** What the task requires **
For the data below, give again exactly the lines from the one containing "ヘルプ (1038, 7)" through the one containing "ｍａｒｕｔｔｏ石川 (443, 75)", both ends included, and no others.

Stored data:
********
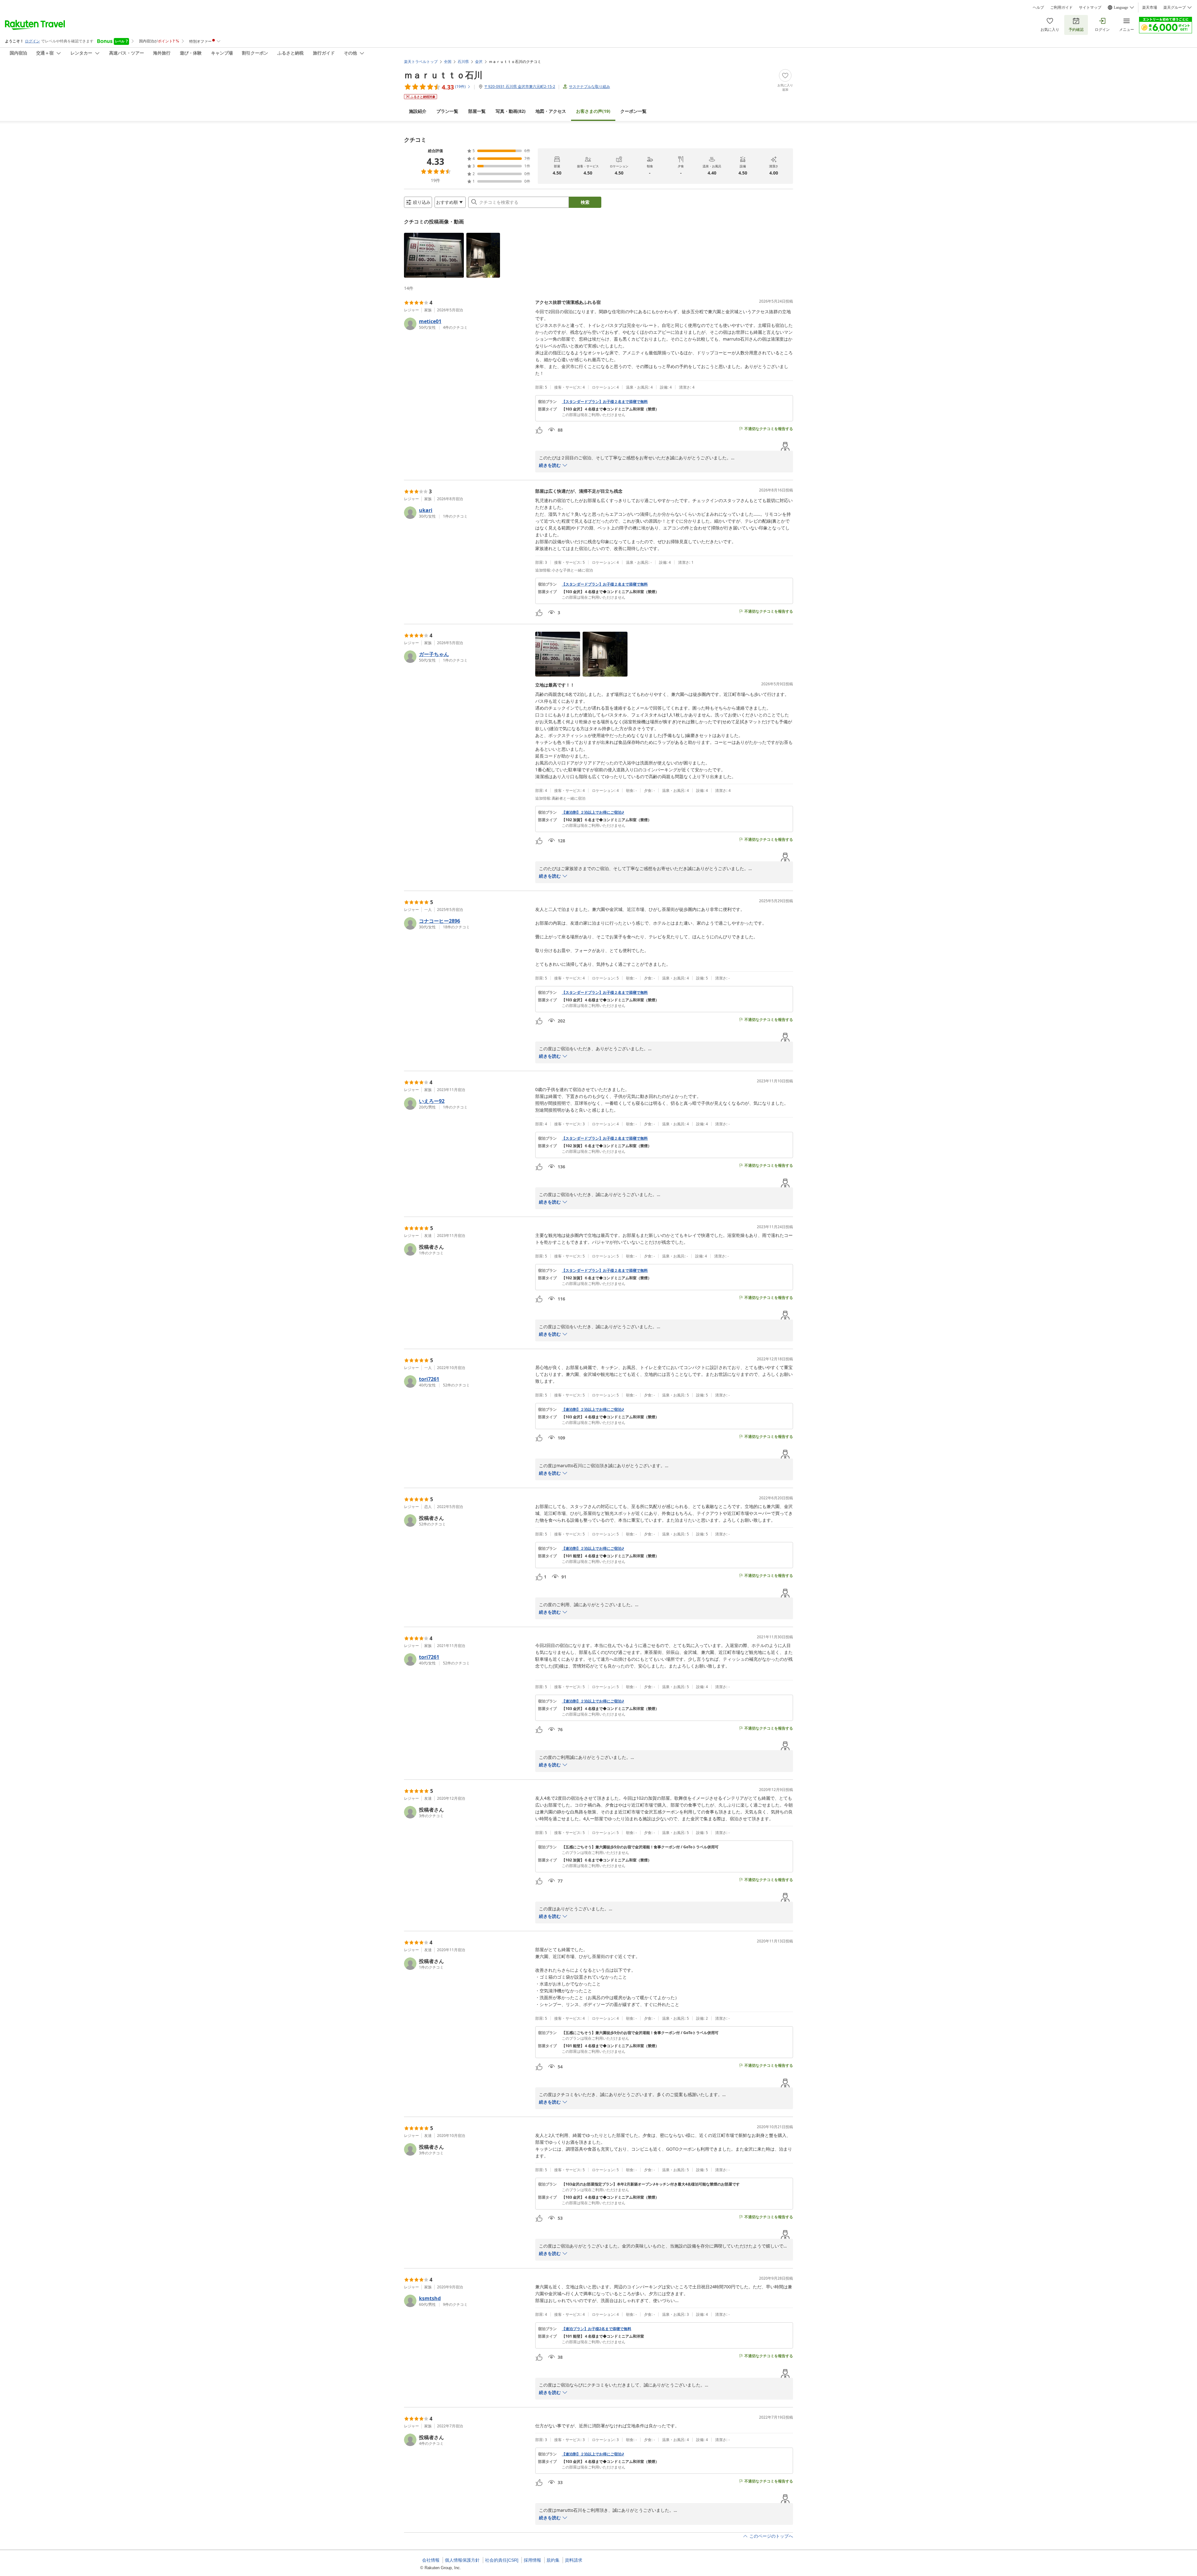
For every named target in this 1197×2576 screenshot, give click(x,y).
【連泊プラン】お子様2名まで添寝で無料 (596, 2328)
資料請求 (573, 2560)
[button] (434, 255)
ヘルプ (1038, 7)
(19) (593, 111)
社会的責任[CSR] (501, 2560)
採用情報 (532, 2560)
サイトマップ (1090, 7)
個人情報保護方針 (462, 2560)
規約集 (553, 2560)
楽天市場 (1149, 7)
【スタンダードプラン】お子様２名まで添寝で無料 (605, 401)
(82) (511, 111)
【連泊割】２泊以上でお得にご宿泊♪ (593, 812)
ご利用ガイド (1061, 7)
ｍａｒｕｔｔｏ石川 (443, 75)
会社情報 (431, 2560)
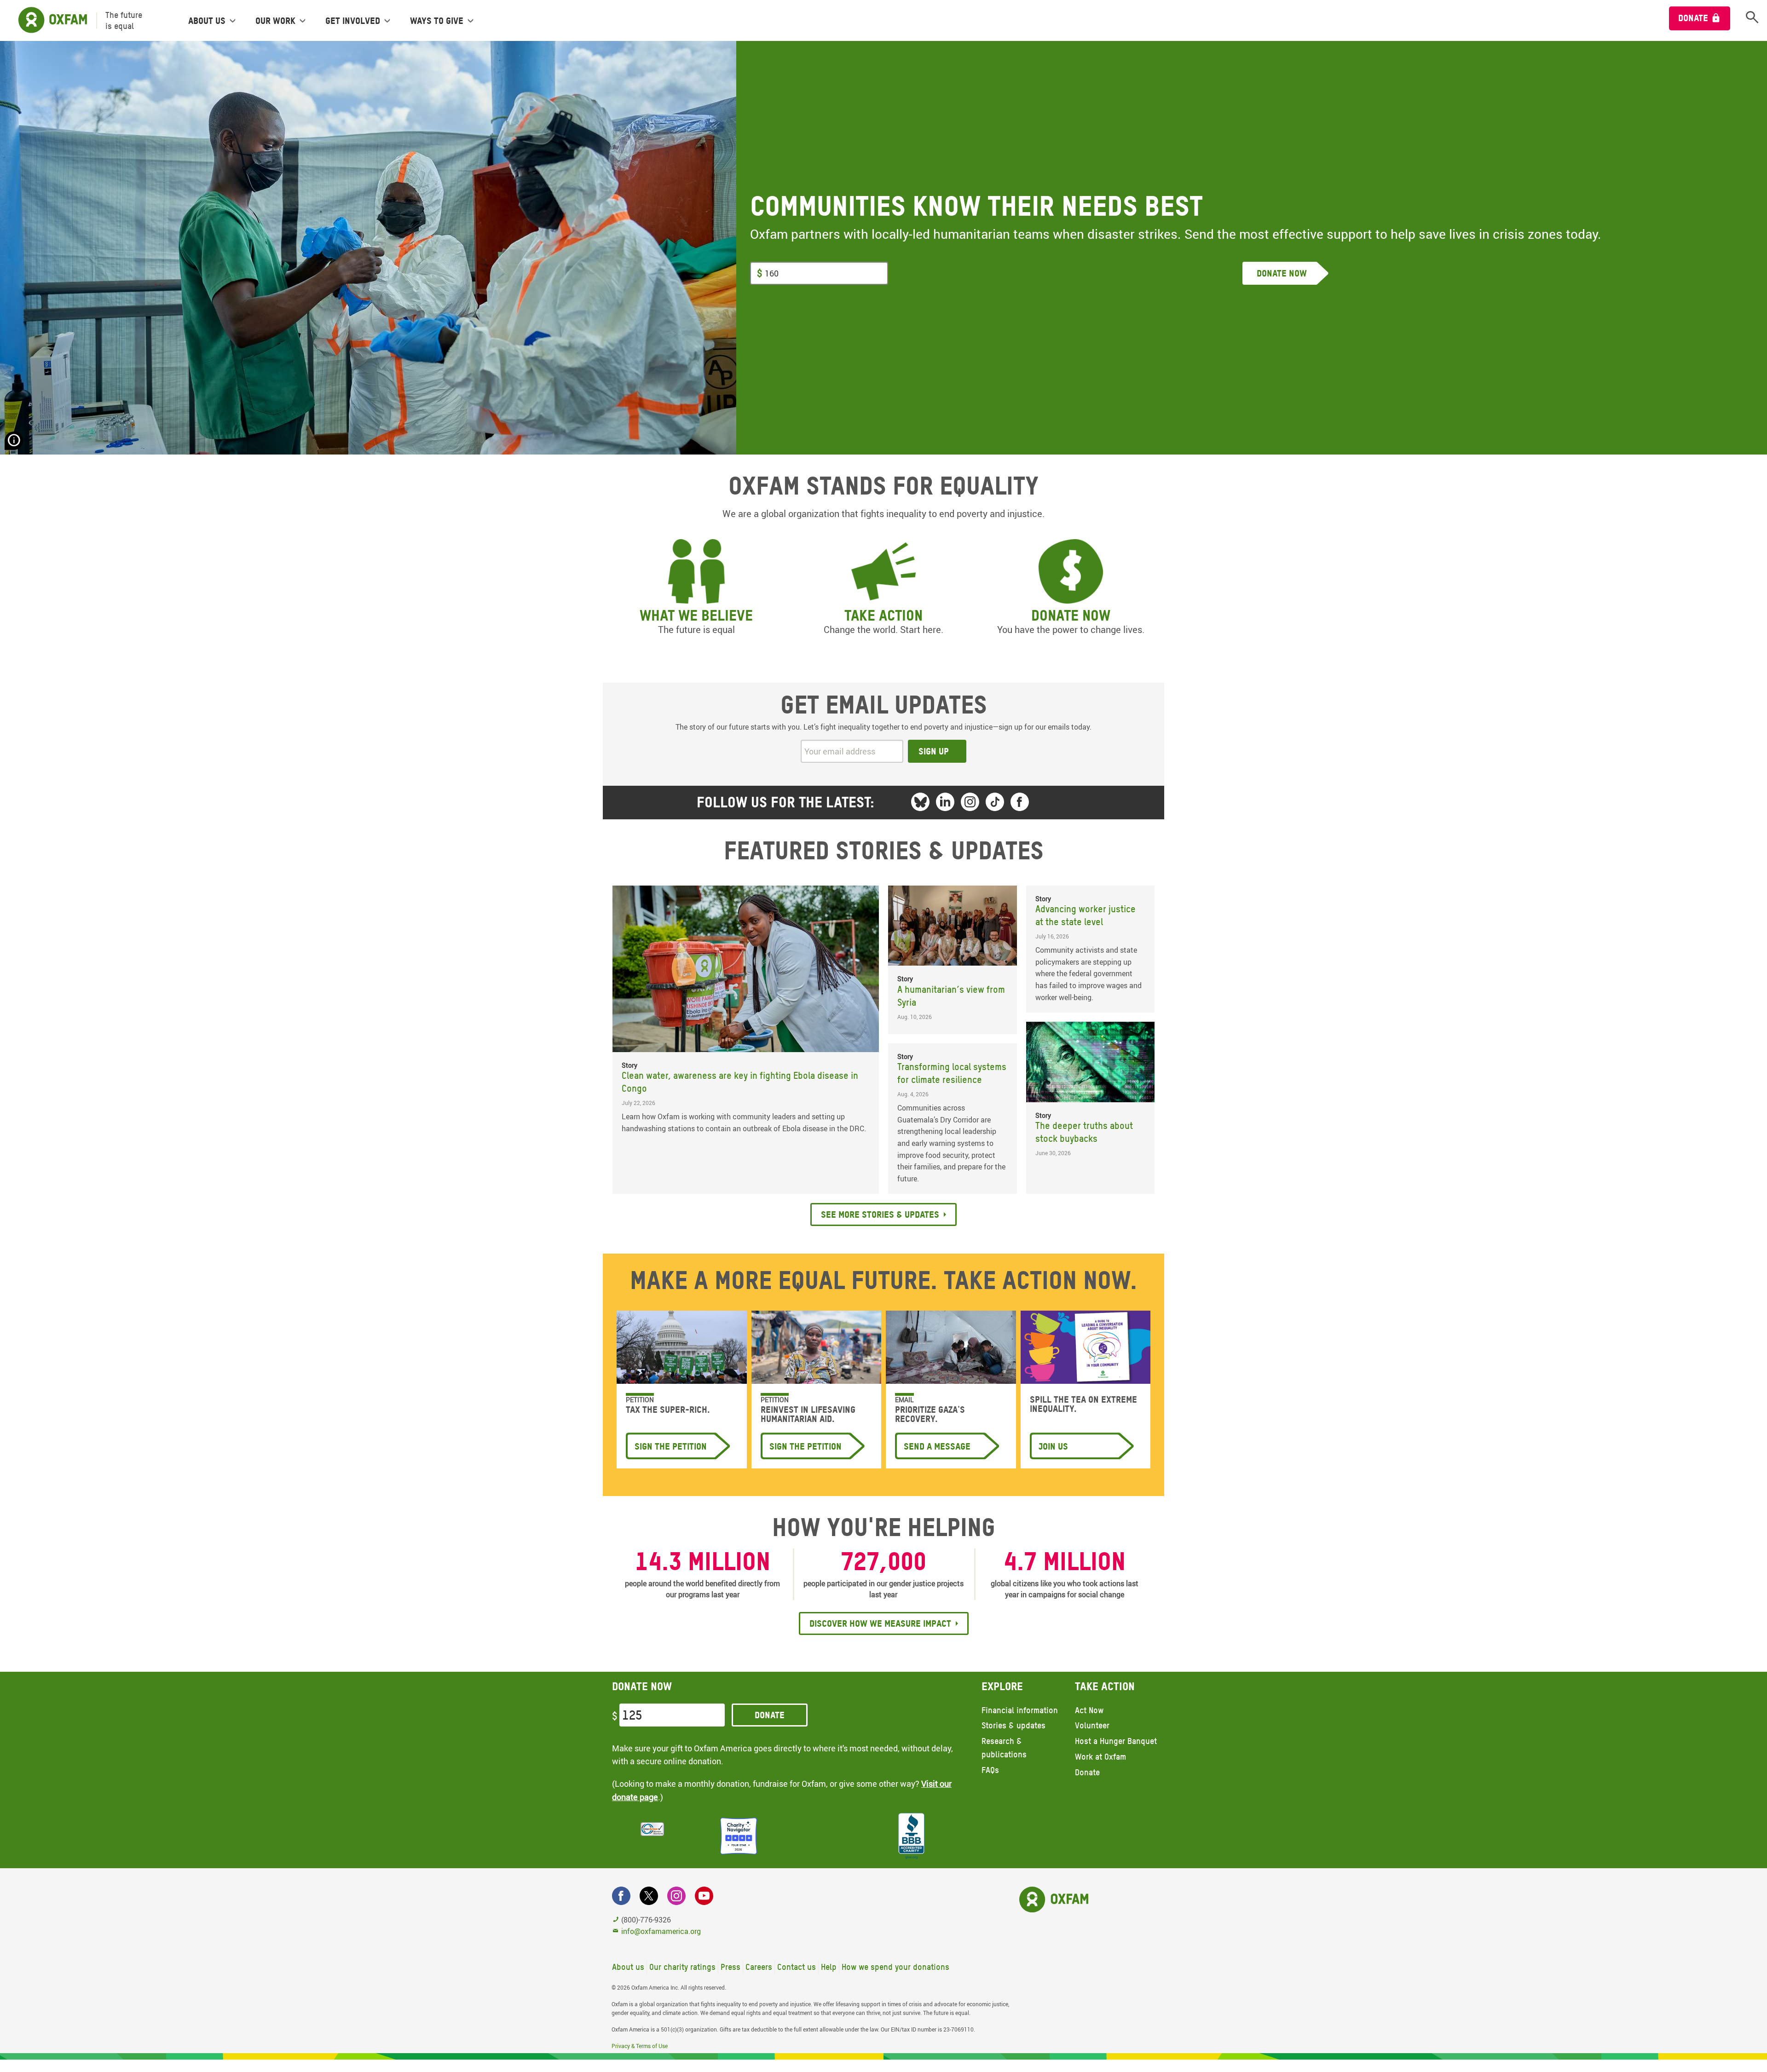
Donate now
********
** Your response **
ヘルプ (1038, 7)
(19) (593, 111)
社会的責任[CSR] (501, 2560)
採用情報 (532, 2560)
サイトマップ (1090, 7)
個人情報保護方針 (462, 2560)
規約集 (553, 2560)
楽天市場 (1149, 7)
【スタンダードプラン】お子様２名まで添寝で無料 (605, 401)
(82) (511, 111)
【連泊割】２泊以上でお得にご宿泊♪ (593, 812)
ご利用ガイド (1061, 7)
ｍａｒｕｔｔｏ石川 (443, 75)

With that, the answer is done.